To the best of our knowledge, this is the first study comparing LTs identified during in situ simulation to existing safety reporting systems and evaluate subsequent service improvements. The unique strengths of in situ simulation were highlighted. First, the identification of potential threats to patient safety particularly for training and knowledge gaps undetected elsewhere. Second, in situ simulation offered a real-time unbiased multi-professional approach to patient safety.

Modern health-care pressures require better models of safety (34) and perspectives reflecting health care’s socio-technical system complexity. This cannot be achieved by one safety model but the best way to measure their individual or combined impact is unclear.
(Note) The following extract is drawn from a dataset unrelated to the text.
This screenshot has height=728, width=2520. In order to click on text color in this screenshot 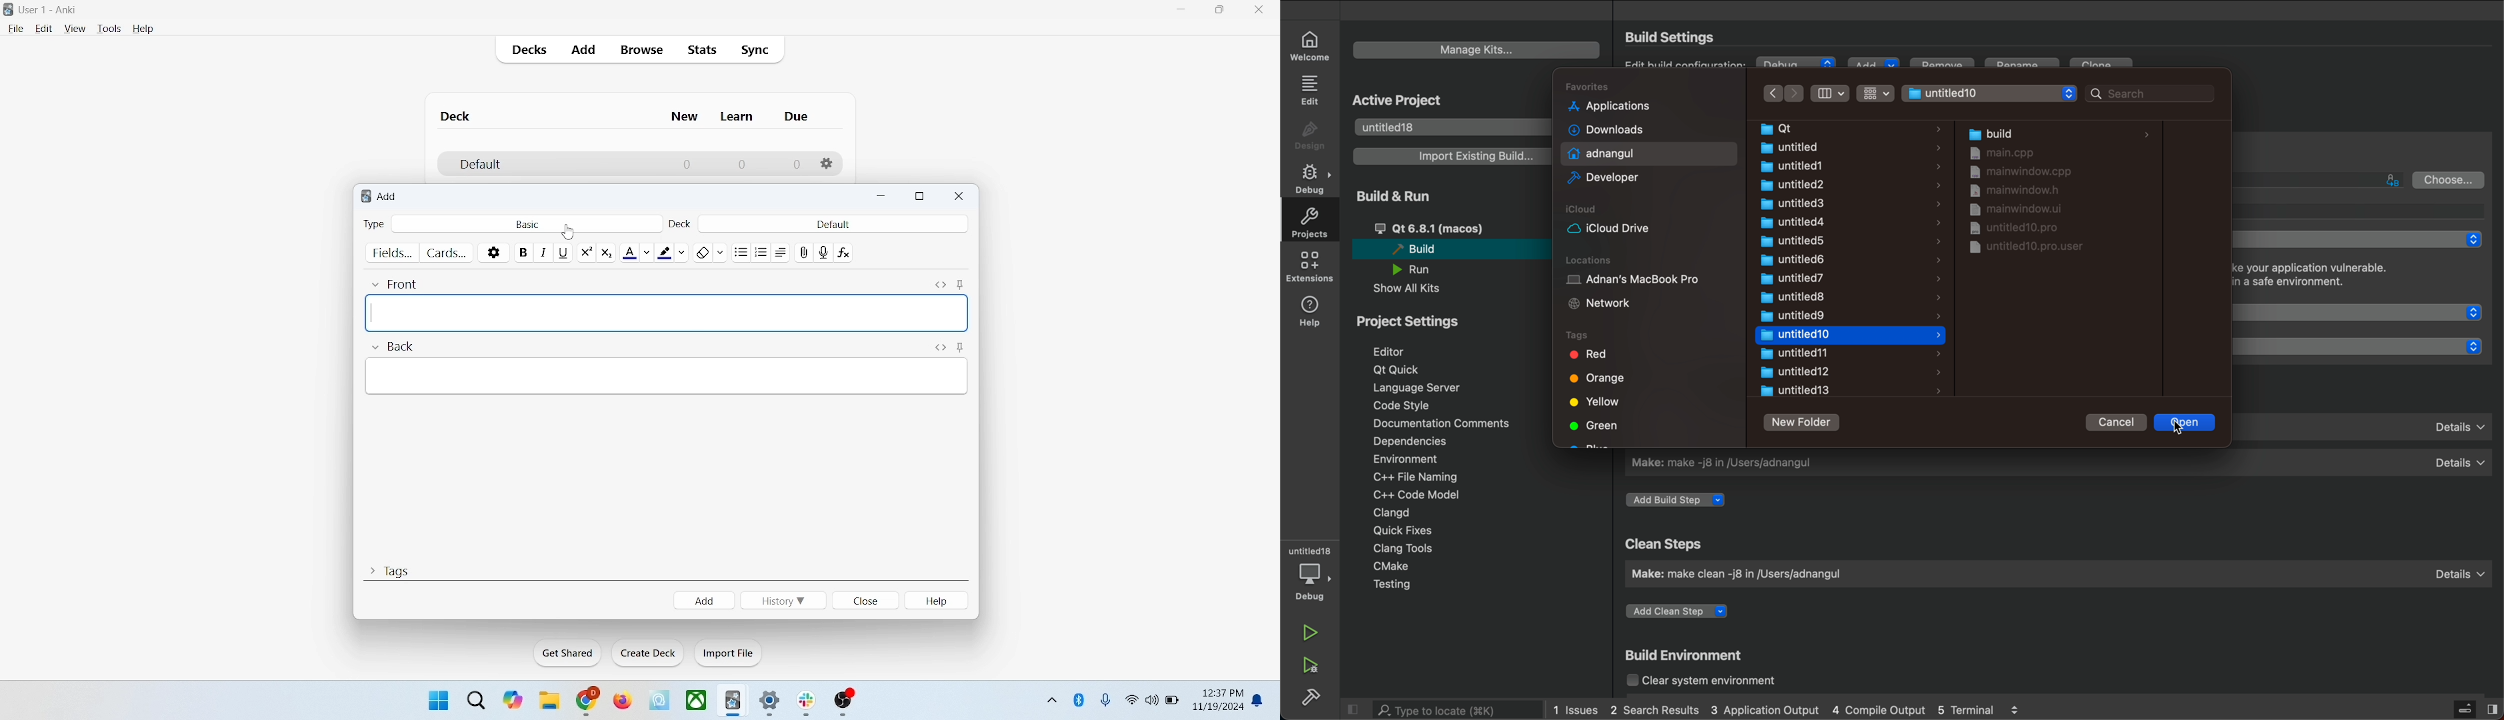, I will do `click(640, 253)`.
More work is required to integrate the strengths of in situ simulation into traditional models of patient care and safety and robustly measure its efficacy. This would enable in situ simulation to be harnessed by existing health-care systems and accepted as a valuable safety improvement modality.

Author Contributions

Participation in the conception and design of the work: MB, PK, and HM. Execution of the work: MB, LL, ML, CK, PK, AD, HM, EH, DM, and PM. Analysis of the data and contribution of methodological expertise MB, HM, and PK.

Conflict of Interest Statement

The authors declare that the research was conducted in the absence of any commercial or financial relationships that could be construed as a potential conflict of interest. The reviewer EA and handling editor declared their shared affiliation.